Fashion

Why Lesbian Vampires Are The Ultimate Style Icons

Costume Party: ‘Vampyros Lesbos’

by Abbey Bender

Few cinematic figures are as stylish as lesbian vampires. With their air of seductive mystery, vampires pull mortal women into their dangerous world. The cinematic world of lesbian vampires flourished in the '70s, with many a stylized, panting tale. Now that Halloween's just around the corner, it's an ideal time to embrace sheer, billowing fabrics and bloodlust. New York's Quad Cinema is currently featuring “A Woman's Bite: Cinema's Sapphic Vampires," a luscious collection including such titles as Vampire Ecstasy (1973) andLust for a Vampire (1971). Most lesbian vampire films are united by gratuitous flesh and archetypal plots. Innocence is lost and lithe bodies are revealed, and it's all a bit formulaic—if you've seen one sexy '70s lesbian vampire film, you probably have a pretty good idea of the aesthetic of this series—but the formula is undoubtedly effective.

Some of the most stylish vampires of all time, Catherine Deneuve as a new wave noir goddess in The Hunger (1983) and Delphine Seyrig as a loungewear queen in Daughters of Darkness (1971), are featured in the Quad series, and I've already paid tribute to their sartorial excellence.

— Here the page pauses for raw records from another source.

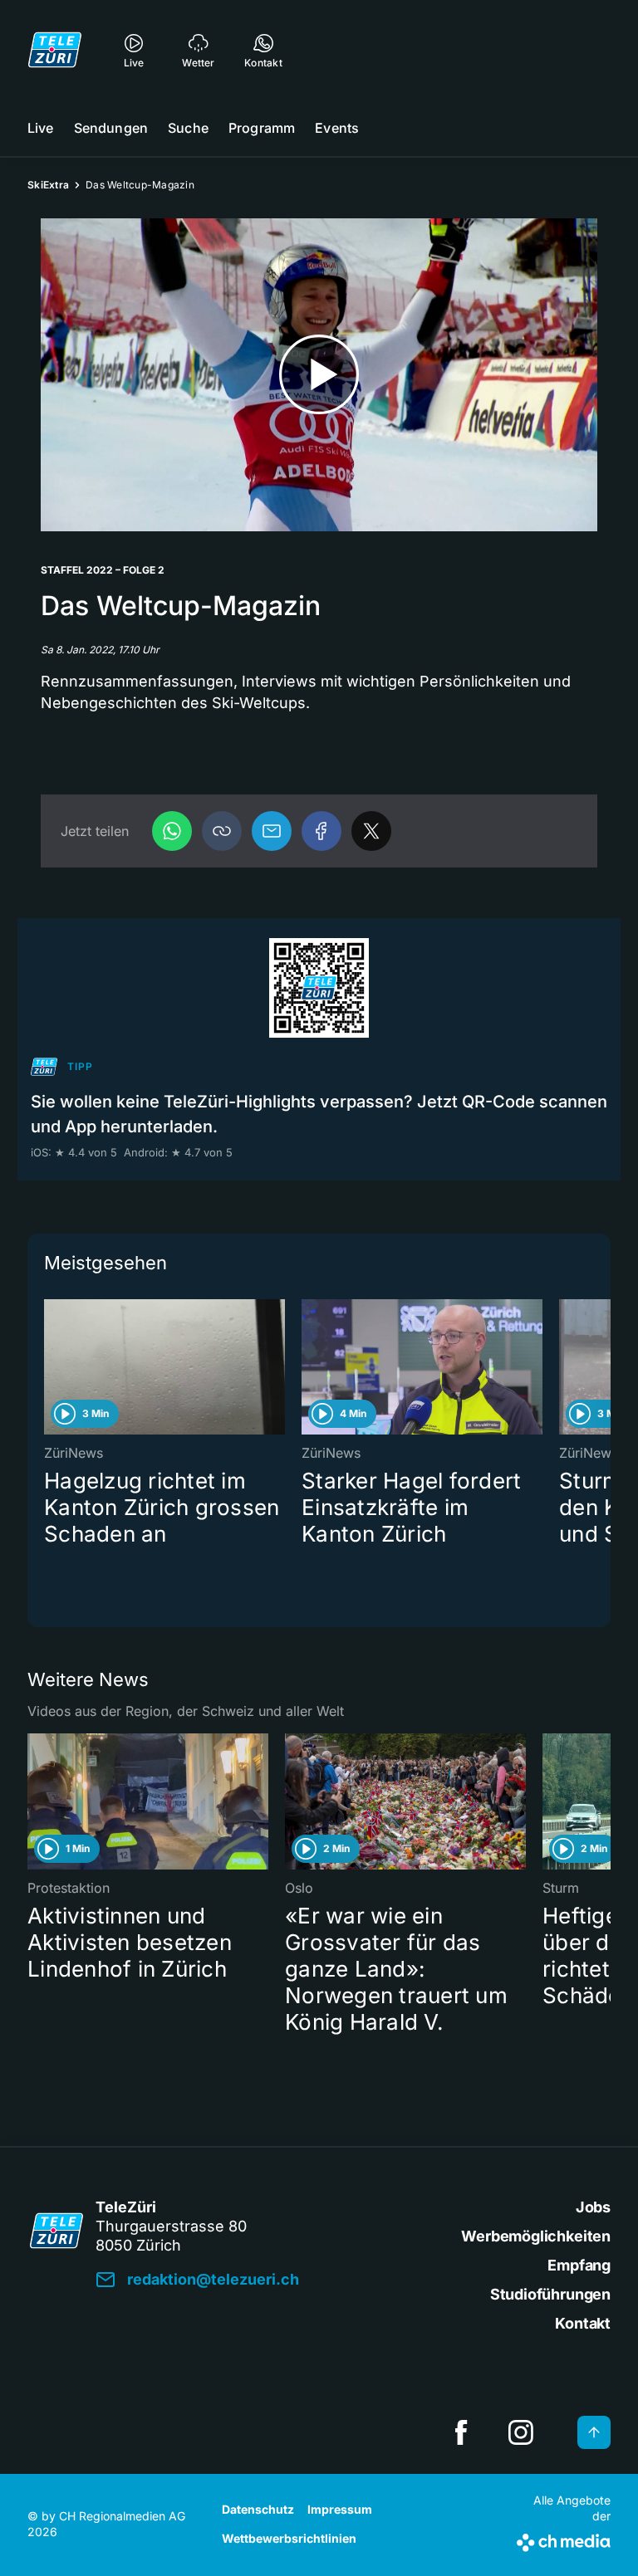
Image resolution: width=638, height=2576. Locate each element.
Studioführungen (550, 2294)
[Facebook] (321, 831)
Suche (188, 128)
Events (337, 128)
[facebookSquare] (461, 2432)
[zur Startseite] (54, 50)
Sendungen (111, 128)
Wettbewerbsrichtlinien (289, 2538)
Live (40, 128)
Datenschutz (258, 2509)
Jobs (593, 2207)
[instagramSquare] (520, 2432)
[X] (371, 831)
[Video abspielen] (319, 374)
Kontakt (583, 2323)
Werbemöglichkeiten (536, 2236)
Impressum (339, 2509)
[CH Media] (564, 2539)
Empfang (579, 2265)
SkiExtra (48, 184)
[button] (222, 831)
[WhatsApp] (172, 831)
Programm (261, 128)
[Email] (272, 831)
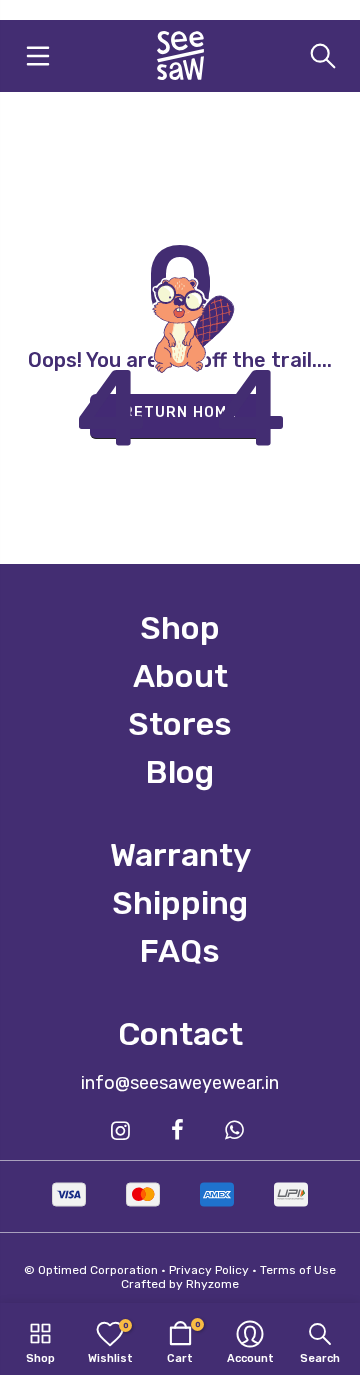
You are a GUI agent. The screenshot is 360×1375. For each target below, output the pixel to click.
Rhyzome (212, 1284)
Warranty (180, 855)
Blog (180, 772)
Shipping (180, 903)
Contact (180, 1034)
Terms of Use (298, 1270)
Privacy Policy (209, 1270)
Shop (180, 628)
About (180, 676)
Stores (180, 724)
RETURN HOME (180, 412)
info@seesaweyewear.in (180, 1083)
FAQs (180, 951)
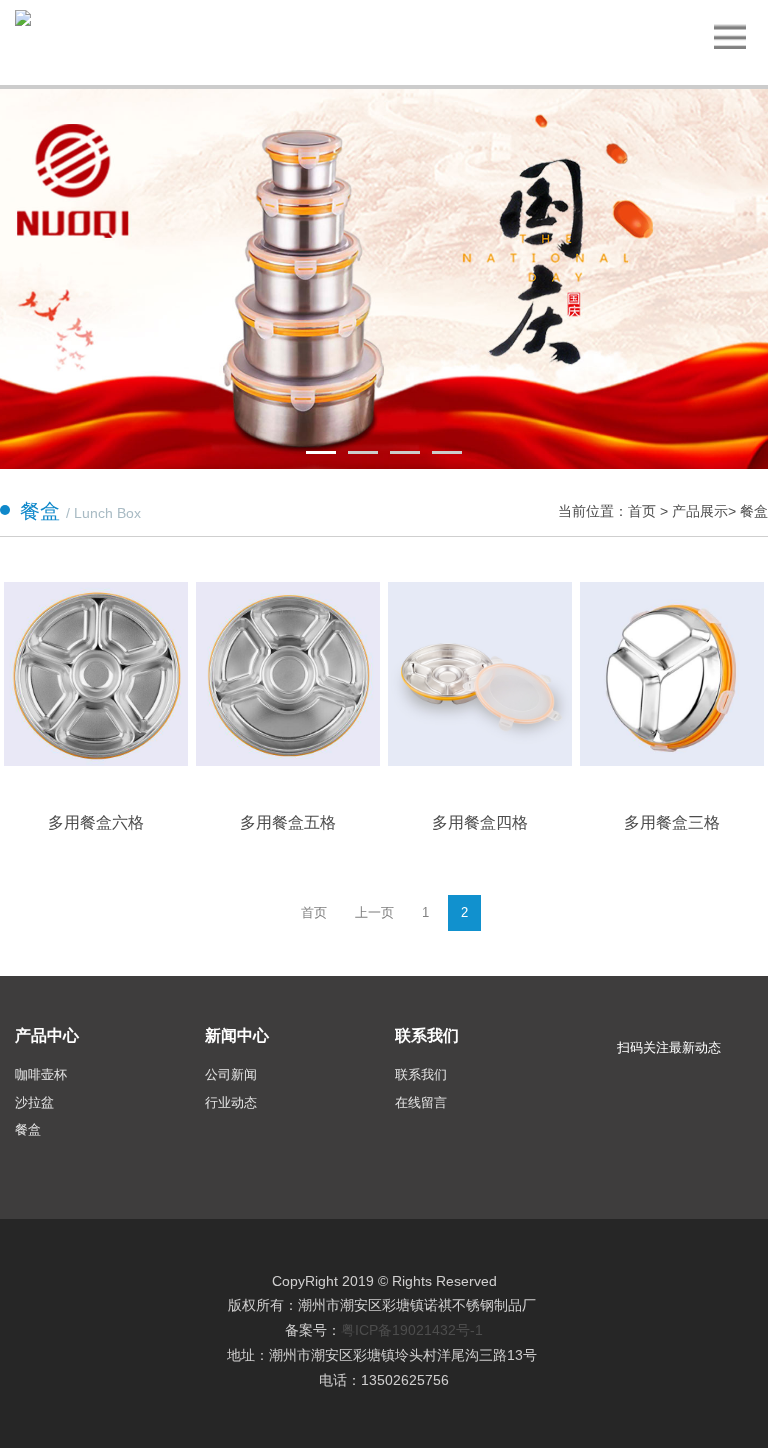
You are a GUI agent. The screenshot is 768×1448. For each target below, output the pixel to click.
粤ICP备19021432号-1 (412, 1330)
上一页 (374, 912)
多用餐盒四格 (480, 822)
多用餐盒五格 (288, 822)
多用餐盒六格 (96, 822)
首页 (644, 511)
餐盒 (754, 511)
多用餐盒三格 (672, 822)
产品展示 (700, 511)
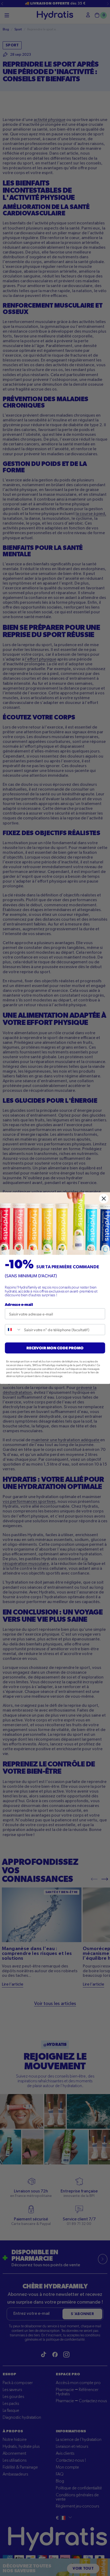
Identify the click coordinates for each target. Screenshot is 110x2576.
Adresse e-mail (19, 1304)
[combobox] (13, 1329)
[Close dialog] (104, 1198)
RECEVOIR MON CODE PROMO (54, 1347)
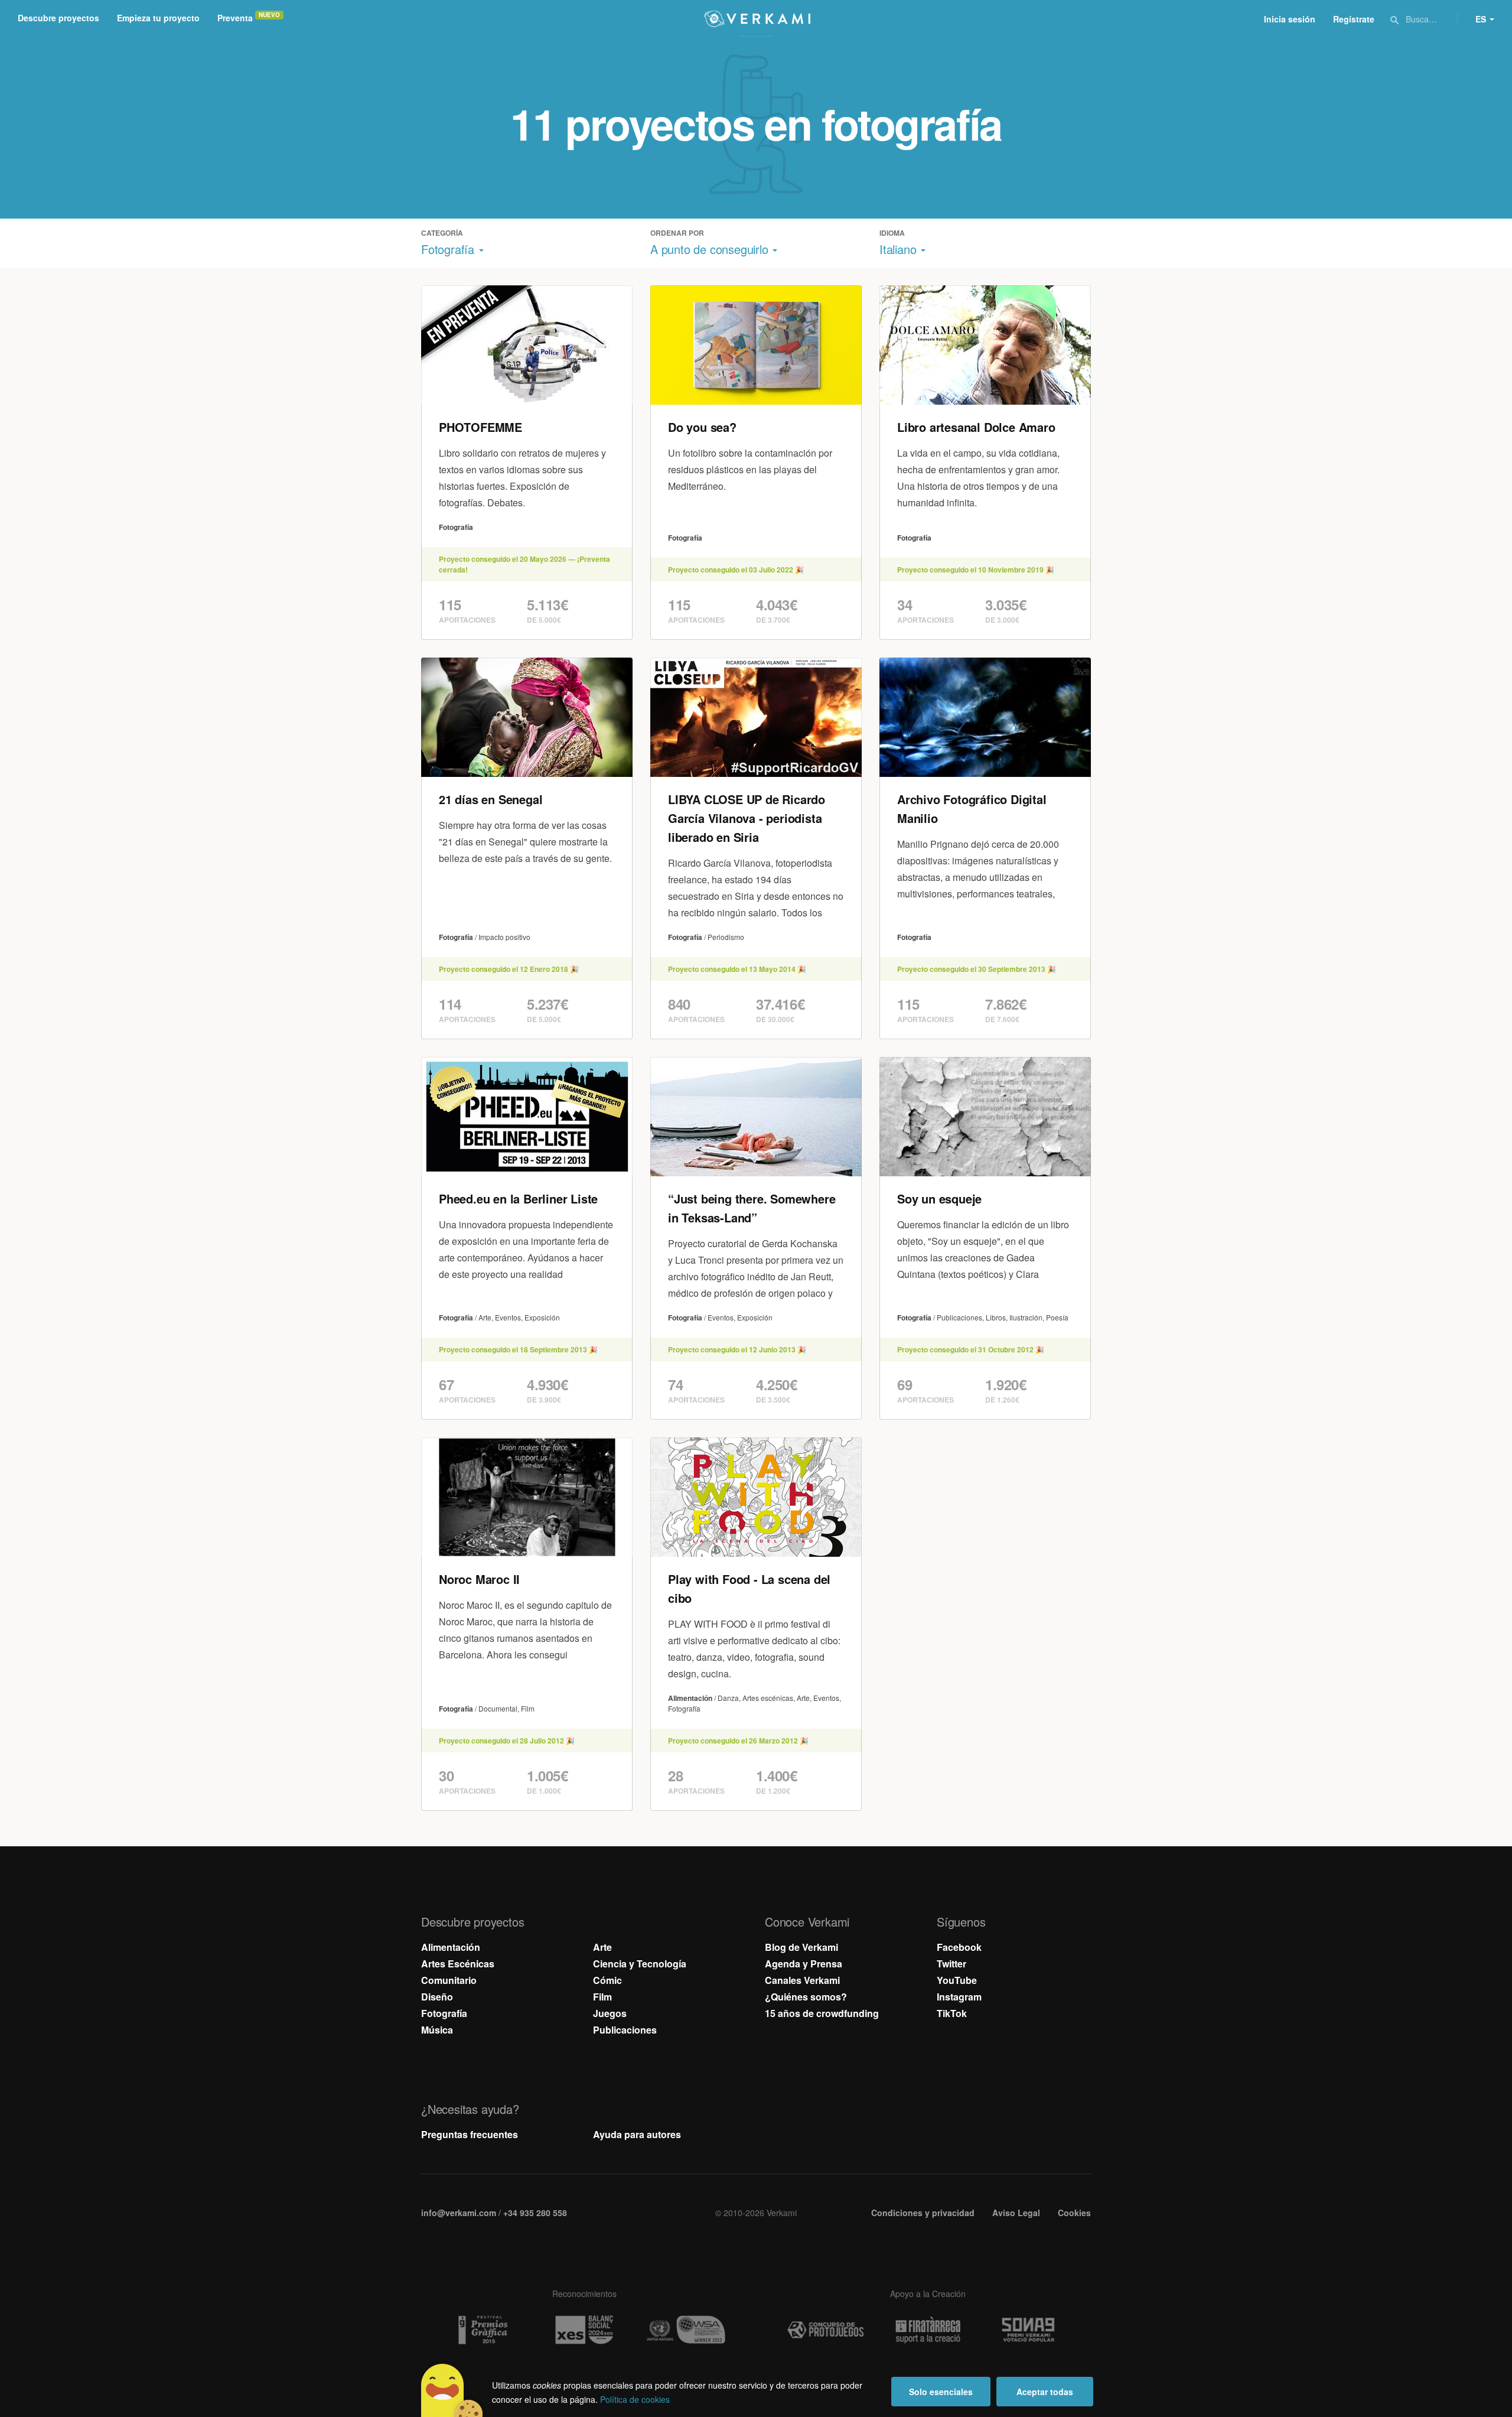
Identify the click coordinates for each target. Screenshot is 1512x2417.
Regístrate (1353, 19)
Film (602, 1996)
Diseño (437, 1996)
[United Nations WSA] (686, 2330)
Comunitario (449, 1980)
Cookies (1074, 2212)
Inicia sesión (1289, 19)
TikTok (952, 2013)
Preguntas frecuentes (469, 2134)
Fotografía (444, 2013)
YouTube (957, 1980)
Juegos (610, 2013)
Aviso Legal (1016, 2212)
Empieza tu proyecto (158, 18)
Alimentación (450, 1947)
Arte (602, 1947)
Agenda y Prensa (803, 1963)
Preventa (235, 18)
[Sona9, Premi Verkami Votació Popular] (1030, 2330)
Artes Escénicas (457, 1963)
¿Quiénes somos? (806, 1996)
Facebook (959, 1947)
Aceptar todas (1044, 2392)
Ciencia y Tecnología (639, 1963)
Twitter (951, 1963)
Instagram (959, 1996)
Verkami (757, 19)
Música (437, 2030)
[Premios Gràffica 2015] (482, 2330)
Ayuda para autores (637, 2134)
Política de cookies (635, 2399)
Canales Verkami (802, 1980)
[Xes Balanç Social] (584, 2330)
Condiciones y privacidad (923, 2212)
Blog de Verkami (801, 1947)
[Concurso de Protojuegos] (826, 2330)
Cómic (607, 1980)
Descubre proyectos (58, 18)
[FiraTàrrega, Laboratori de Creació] (928, 2330)
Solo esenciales (941, 2392)
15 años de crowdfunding (822, 2013)
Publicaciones (625, 2030)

One of the best-known, most influential lesbian vampire films, the aptly titled Vampyros Lesbos (1971), playing on Thursday evening, elevates its flimsy narrative with revealing costumes presented in fetishistic tableaux. Countess Nadine Carody (Soledad Miranda), the vampiric seducer, is first seen in her nightclub act, which features sheer black lingerie and a flowing red scarf. Nadine moves gracefully against the black background, the scarf around her neck foreshadowing her bloodsucking.

Nadine is entranced by her own reflection and uses fashion as a means of domination. In the nightclub act, she puts one of her truly fabulous red pom-pom-topped stockings on the leg of her silent, nude subordinate. The pom-pom may initially look frivolous, but taking off the stocking and putting it on another woman's leg is one of the many ways that Nadine asserts her hypnotic power.

Like any good lesbian vampire, Nadine lures a victim/lover, and the power dynamics gradually shift throughout the film. Linda (Ewa Strömberg) is haunted by the vision of Nadine, the brunette libertine foil to her more straight-laced blonde self. Her comparative innocence is telegraphed by a white sweater and pants, which she wears as she sits across from a black lace-clad Nadine at a long table.

The shot quickly conveys the obvious contrast. Nadine's bell sleeves add a touch of bohemian exoticism, and she has another dress with a similar silhouette.

The bell sleeves are used as part of her seduction. In one moment of inspired voyeurism, she holds up her arm, letting the sleeve fall in front of her face, and peers at Linda's nude body through the crevices of the black lace. The camera lingers on the unique perviness of the lace sleeve's eye view.

Nadine tops her outfit off with the scarf from the nightclub act (gotta love a versatile accessory!), and when she and Linda become intimate, the long, hanging blood red scarf falling down between her legs becomes a phallic symbol.

Once Linda is turned to the bloodsucking life, she goes from the comparative innocence of the white outfit to a long black evening gown, which she wears as she looms over Nadine, who lays there in a black-and-gold robe.

Vampirism gives Linda new sexual power, and as is the case in so many films of the genre, the student ultimately becomes the master. Linda ends up killing Nadine, and only the red scarf remains, a vivid tool of seduction left limp on the ground, though the bloodsucking spirit never dies.